> [What the task requires]: Please render the records below, everything from the line containing "Given: Open the レイヤー(L) menu" down to the line containing "(x=535, y=180)", as a two-column CSV with the columns "text" and "answer". Give one row for each text with its matching answer, put each value in a single quoted field, and replace line breaks with spaces.

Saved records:
········

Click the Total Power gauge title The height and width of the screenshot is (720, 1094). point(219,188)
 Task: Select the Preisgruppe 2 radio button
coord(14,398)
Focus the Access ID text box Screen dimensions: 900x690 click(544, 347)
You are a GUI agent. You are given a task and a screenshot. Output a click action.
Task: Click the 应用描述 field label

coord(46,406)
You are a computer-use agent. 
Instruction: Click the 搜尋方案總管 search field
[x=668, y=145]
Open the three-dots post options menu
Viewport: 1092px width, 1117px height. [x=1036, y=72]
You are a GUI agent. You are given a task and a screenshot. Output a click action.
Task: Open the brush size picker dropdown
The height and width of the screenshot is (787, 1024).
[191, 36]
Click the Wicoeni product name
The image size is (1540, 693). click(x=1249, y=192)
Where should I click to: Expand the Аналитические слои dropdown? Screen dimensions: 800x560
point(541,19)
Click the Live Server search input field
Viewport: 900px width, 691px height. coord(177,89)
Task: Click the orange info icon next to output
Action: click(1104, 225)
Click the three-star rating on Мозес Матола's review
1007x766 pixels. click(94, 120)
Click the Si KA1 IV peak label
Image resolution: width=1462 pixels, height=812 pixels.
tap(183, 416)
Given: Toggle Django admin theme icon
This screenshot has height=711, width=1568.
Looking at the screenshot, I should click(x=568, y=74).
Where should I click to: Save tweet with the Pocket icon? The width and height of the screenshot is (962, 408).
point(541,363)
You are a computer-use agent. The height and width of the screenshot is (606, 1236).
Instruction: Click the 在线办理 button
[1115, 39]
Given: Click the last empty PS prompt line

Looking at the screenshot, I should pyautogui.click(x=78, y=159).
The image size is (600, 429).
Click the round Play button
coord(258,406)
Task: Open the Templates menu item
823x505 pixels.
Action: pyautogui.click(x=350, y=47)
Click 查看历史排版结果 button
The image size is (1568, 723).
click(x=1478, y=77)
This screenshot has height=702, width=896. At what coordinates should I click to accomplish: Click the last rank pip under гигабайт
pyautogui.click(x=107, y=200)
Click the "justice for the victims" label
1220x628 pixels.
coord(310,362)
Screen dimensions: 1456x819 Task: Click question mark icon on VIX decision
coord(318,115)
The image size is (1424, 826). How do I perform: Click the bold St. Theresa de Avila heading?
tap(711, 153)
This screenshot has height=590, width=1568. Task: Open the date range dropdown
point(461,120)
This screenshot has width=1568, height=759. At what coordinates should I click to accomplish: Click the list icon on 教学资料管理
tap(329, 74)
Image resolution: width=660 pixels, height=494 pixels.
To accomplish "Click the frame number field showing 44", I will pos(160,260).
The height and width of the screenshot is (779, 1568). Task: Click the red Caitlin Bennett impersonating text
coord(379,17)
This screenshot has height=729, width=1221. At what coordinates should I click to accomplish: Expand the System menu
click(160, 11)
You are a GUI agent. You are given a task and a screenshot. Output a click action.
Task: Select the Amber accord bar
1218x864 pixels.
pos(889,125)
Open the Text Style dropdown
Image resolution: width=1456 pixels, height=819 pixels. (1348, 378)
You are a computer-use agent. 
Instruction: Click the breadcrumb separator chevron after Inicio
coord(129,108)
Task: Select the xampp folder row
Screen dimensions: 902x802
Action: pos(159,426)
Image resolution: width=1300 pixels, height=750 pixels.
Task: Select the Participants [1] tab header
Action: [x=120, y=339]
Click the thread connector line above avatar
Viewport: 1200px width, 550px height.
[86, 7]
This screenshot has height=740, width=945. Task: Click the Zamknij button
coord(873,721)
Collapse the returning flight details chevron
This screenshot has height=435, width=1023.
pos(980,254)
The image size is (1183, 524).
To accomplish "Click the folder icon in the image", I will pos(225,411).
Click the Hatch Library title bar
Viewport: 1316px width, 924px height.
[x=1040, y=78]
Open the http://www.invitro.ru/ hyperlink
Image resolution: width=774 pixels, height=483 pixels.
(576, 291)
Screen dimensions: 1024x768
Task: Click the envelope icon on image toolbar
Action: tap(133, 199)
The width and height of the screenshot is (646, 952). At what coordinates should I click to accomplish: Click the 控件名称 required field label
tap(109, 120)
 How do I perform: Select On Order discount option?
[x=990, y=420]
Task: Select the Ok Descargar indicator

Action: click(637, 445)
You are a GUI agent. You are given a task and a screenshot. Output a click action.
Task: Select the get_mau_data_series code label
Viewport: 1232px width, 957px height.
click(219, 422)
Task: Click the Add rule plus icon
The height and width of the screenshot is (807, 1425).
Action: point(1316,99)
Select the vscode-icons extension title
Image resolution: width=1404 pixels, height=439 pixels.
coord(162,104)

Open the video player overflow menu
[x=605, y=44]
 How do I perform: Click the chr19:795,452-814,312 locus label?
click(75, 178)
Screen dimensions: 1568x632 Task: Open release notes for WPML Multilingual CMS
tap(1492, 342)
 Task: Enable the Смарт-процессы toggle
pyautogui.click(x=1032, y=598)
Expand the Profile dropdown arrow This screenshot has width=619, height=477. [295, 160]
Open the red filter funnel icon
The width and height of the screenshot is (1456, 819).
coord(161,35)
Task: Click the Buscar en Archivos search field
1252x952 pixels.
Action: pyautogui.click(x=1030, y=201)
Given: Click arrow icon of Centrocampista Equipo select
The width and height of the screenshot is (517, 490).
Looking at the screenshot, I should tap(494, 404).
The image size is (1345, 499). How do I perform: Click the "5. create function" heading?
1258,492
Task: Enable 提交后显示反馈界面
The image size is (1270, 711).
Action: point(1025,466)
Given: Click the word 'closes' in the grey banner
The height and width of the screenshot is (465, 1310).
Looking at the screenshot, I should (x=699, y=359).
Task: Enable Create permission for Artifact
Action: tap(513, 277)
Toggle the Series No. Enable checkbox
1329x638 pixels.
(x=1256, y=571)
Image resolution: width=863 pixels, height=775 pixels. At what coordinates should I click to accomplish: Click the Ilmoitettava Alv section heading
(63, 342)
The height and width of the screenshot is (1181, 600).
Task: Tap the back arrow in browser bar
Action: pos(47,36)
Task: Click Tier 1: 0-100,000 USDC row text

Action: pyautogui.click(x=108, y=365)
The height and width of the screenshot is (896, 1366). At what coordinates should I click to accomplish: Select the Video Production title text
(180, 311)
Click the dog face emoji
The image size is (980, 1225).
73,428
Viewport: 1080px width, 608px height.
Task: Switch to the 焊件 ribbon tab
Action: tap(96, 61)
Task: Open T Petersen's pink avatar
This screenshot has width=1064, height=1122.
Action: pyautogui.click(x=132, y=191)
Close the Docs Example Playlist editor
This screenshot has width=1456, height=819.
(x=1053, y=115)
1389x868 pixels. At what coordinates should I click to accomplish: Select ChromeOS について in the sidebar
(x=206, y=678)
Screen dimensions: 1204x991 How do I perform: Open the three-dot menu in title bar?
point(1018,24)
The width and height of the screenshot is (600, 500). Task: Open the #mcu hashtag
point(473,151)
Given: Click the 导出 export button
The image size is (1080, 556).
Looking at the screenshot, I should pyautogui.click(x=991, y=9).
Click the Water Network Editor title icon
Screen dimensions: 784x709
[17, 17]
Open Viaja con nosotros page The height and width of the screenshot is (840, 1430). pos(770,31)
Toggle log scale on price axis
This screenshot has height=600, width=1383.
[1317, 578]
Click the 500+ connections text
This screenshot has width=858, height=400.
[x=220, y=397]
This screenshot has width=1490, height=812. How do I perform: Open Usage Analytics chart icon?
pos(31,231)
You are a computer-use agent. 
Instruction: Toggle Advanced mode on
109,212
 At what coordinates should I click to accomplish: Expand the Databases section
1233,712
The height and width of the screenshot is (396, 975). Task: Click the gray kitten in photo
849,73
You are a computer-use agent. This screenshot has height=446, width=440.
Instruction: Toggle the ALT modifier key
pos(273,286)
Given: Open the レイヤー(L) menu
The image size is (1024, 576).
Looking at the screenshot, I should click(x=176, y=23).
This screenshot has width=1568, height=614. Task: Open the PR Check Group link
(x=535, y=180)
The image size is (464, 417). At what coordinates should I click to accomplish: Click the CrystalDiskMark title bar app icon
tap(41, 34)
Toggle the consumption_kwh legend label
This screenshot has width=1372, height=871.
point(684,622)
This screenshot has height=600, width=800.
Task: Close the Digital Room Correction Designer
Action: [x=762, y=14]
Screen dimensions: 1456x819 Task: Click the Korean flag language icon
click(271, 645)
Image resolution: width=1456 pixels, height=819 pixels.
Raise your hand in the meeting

········

> [Response to this task]:
text,answer
"Given: Open the レイヤー(L) menu The image size is (1024, 576).","Looking at the screenshot, I should click(x=176, y=23)."
"This screenshot has width=1568, height=614. Task: Open the PR Check Group link","(x=535, y=180)"